Supervivencia

Esta habitación, así, casi en penumbra, con las contras cerradas.

Este silencio de la casa.

No sé cómo se han ido casi todos y aquí estoy yo, escribiendo. No sé si me dormiré mientras escribo. Ayer me tumbé después de comer y dicen que me dormí, pero yo creo que perdí el conocimiento. Mi amiga Blanca me comentó en una ocasión que, a ella, el verano, le arrolla. Yo todavía no he encontrado un verbo para definir esta situación que me tiene agotada y feliz a partes iguales. De hecho, estoy aquí, bien cerrada la puerta, en mi dormitorio, sabiendo que esto que sucede mientras escribo, la paz, no es más que un paréntesis; pero, a la vez, estoy deseando volver a escuchar la voz de mi nieta como cuando, cada mañana, nada más despertarse, dice desde su cuna, con una sonrisa que me deshace el alma: “Bonjour mamí”.

Podría pasar años así, con tal de escuchar su voz cada día, aunque no tuviera tiempo de leer como intento hacer estos días, misión imposible por otra parte, pero al menos quisiera hacerme con un libro que estoy deseando leer porque tiene todos los ingredientes que me gustan: ciencia, pensamiento e involuntaria actualidad, un cóctel literario escasísimo en un momento en el que lo necesitamos más que nunca.

El libro es de 1995 y se titula “Lamarck y los mensajeros. El papel de los virus en la Evolución” cuyo autor es Máximo Sandín. Si alguien sabe cómo conseguirlo, le agradeceré mucho que me lo diga, porque allí donde lo busco figura como descatalogado, aunque esté más de actualidad que nunca.

Los virus, siempre me intrigaron, pero en estos días, obviamente, muchísimo más. Estoy deseando saber algo a ciencia cierta de su papel en la transmisión de la información genética y tal vez en la especiación, cómo pudieron influir los virus en los saltos evolutivos por ahora sin una explicación clara.

Tengo la impresión de que tenemos que empezar a sobrevolar esto que nos pasa para entender no ya sólo la enfermedad y la manera en la que lograr un remedio, si no también para tratar de entender desde el punto de vista de la Biología qué estrategia tiene este virus, hasta dónde puede llegar, cuál puede ser su esperanza de vida y de no vida en la Biosfera, cuánto tiempo podría estar entre nosotros, viviendo de nosotros, si no le ponemos remedio, qué cambios provocará en nuestra especie, no ya sólo conductual o social, sino cambios biológicos que permanezcan.

Hay algo nuevo y a la vez muy primigenio en este virus. Se diría que viene de muy atrás, como el fuego. Porque se propaga igual que el fuego de un incendio, cuando encuentra combustible, oxígeno y temperatura.
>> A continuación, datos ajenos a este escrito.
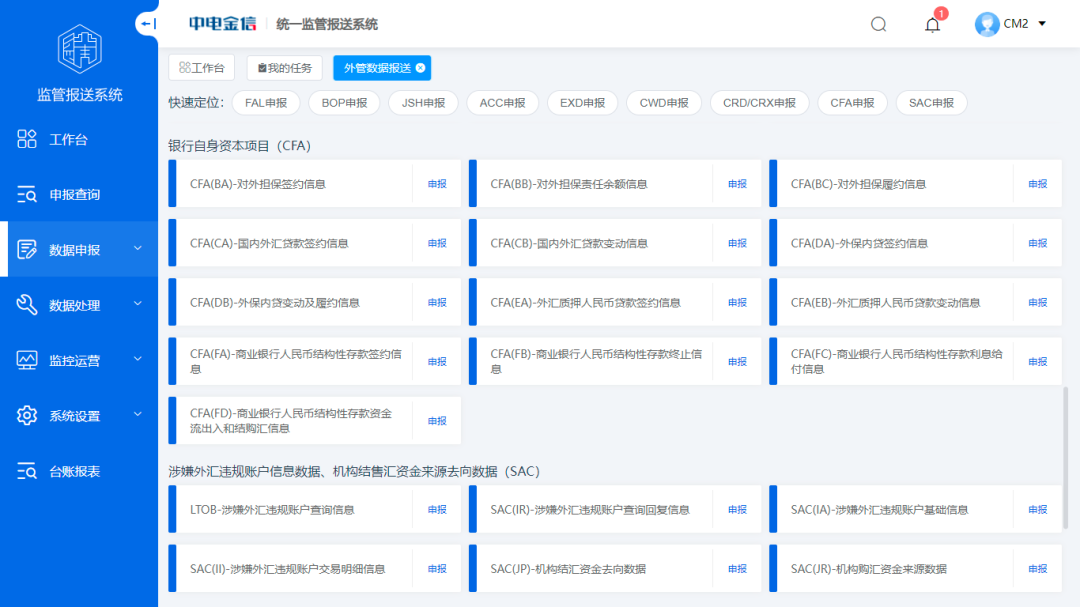Expand the 监控运营 menu chevron
The height and width of the screenshot is (607, 1080).
tap(138, 360)
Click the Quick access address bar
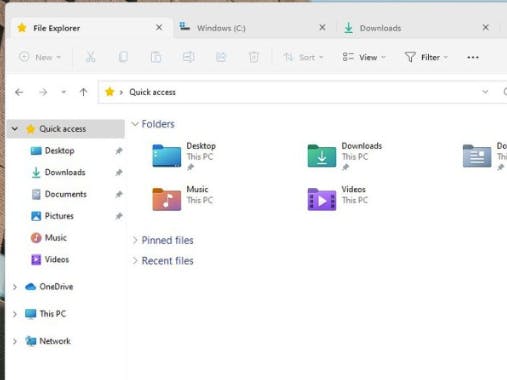This screenshot has width=507, height=380. point(293,92)
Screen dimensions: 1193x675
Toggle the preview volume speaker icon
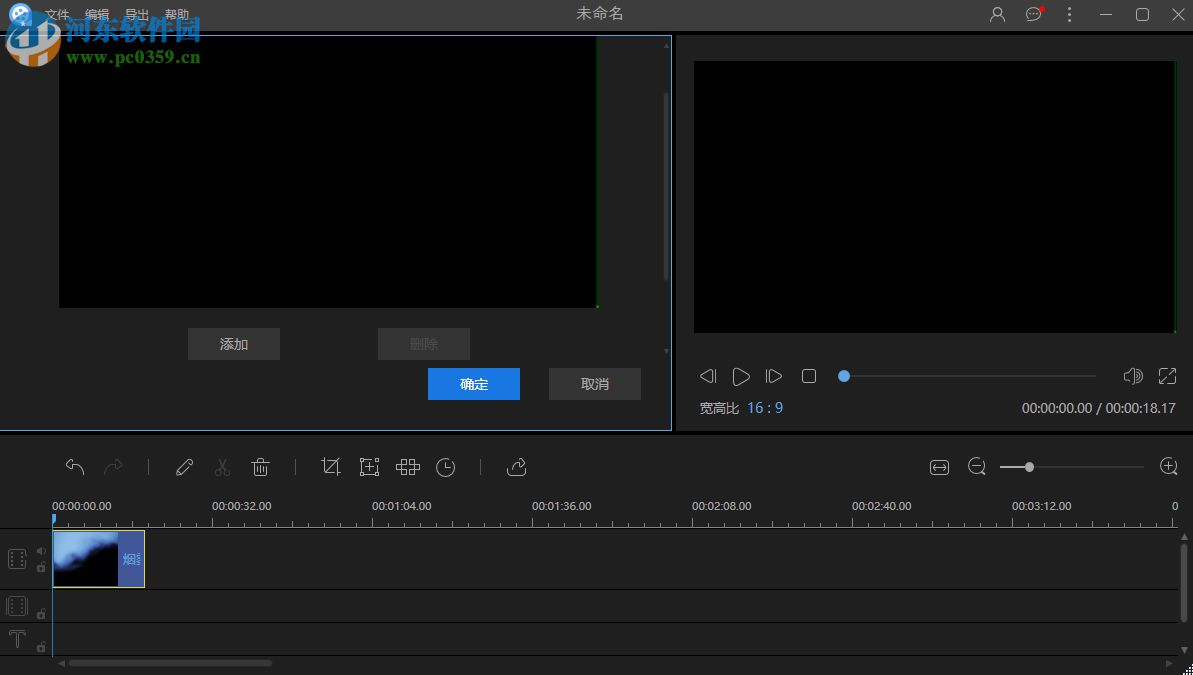[x=1133, y=376]
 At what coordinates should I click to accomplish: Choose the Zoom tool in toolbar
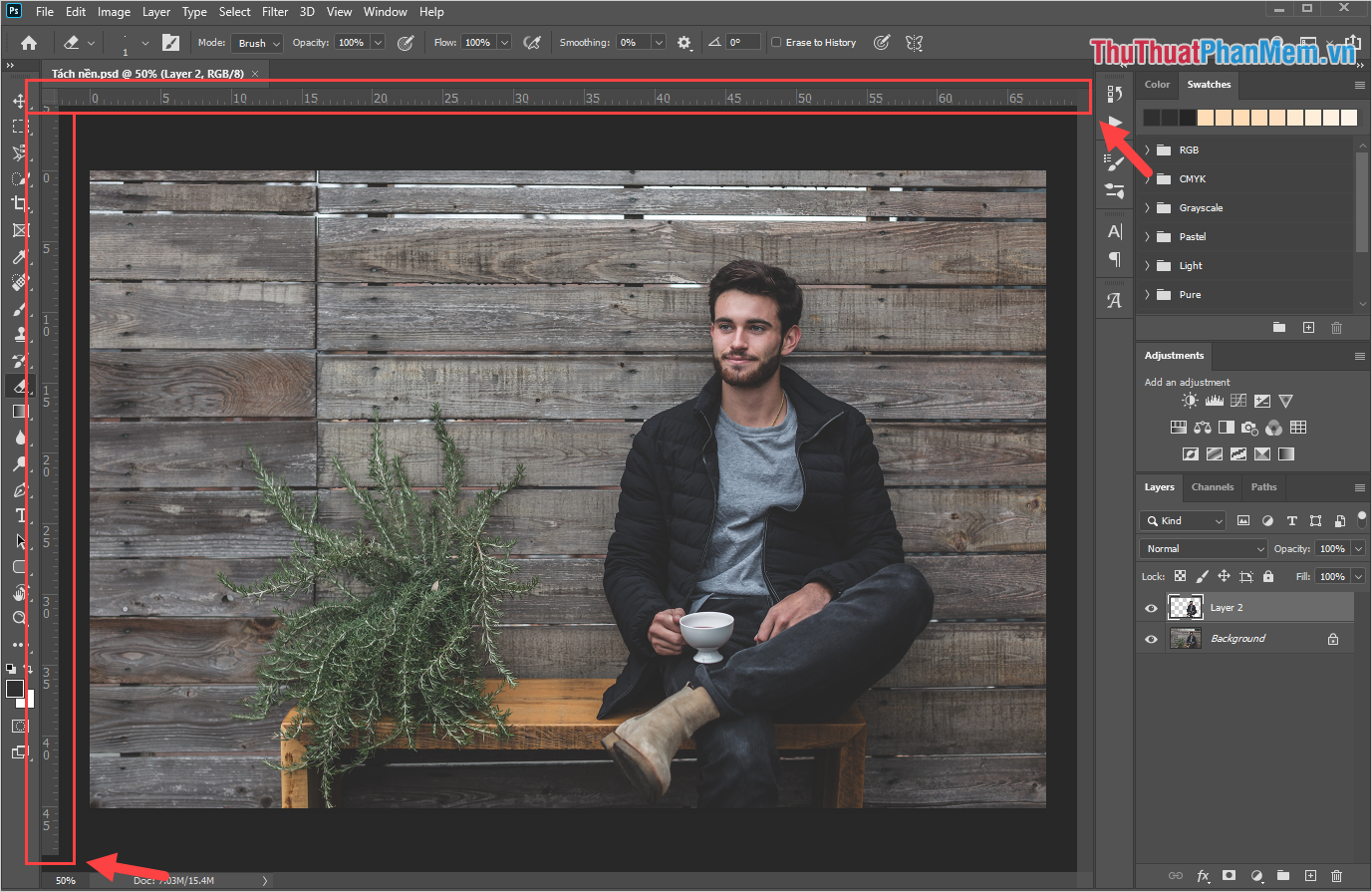click(19, 619)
Si se queda en conato, puede llegar a controlarse. Pero no si se convierte en un gran incendio que sólo podrá detener un cortafuegos. Como los incendios, una vez que ha pasado, puede regresar, si sopla el viento sobre el rescoldo de sus brasas

Nunca como hasta ahora había vivido en varios niveles de preocupación y lo curioso es que no puedo decir que no sea ésta una buena época de mi vida, pero, desde luego, es la que más preocupaciones está concitando en un escaso margen de tiempo. Quiero decir que todo se ha precipitado de pronto y unido en una suerte de amalgama, donde por un lado hay una preocupación general por la Humanidad con la que me despierto cada día, y a la vez una preocupación concreta, con el “bonjour” de mi nieta, pensando en el mundo que le queda, y ya no sólo desde el punto de vista de la Naturaleza, sino con una preocupación real, de hoy mismo, por nuestra especie que, de la noche a la mañana, vive indefensa.

La supervivencia, que era un concepto lejano de los libros de Evolución en los que se hablaba de especies ya desaparecidas, se me antoja ahora no ya sólo una buena palabra para definir estos días de verano, sino una idea en la que empezar a meditar, mientras intento averiguar qué papel han jugado en la historia de la Evolución, los virus.

Ojalá consiga pronto el libro que busco.

Me encanta, además, que se refiera en el título a Lamarck, el verdadero padre de la teoría de la Evolución. “La posteridad te admirará, ella te vengará, padre”, dijo de él su hija.

Siento una curiosidad inmensa por esta lectura que, seguro, no tendré tiempo de leer.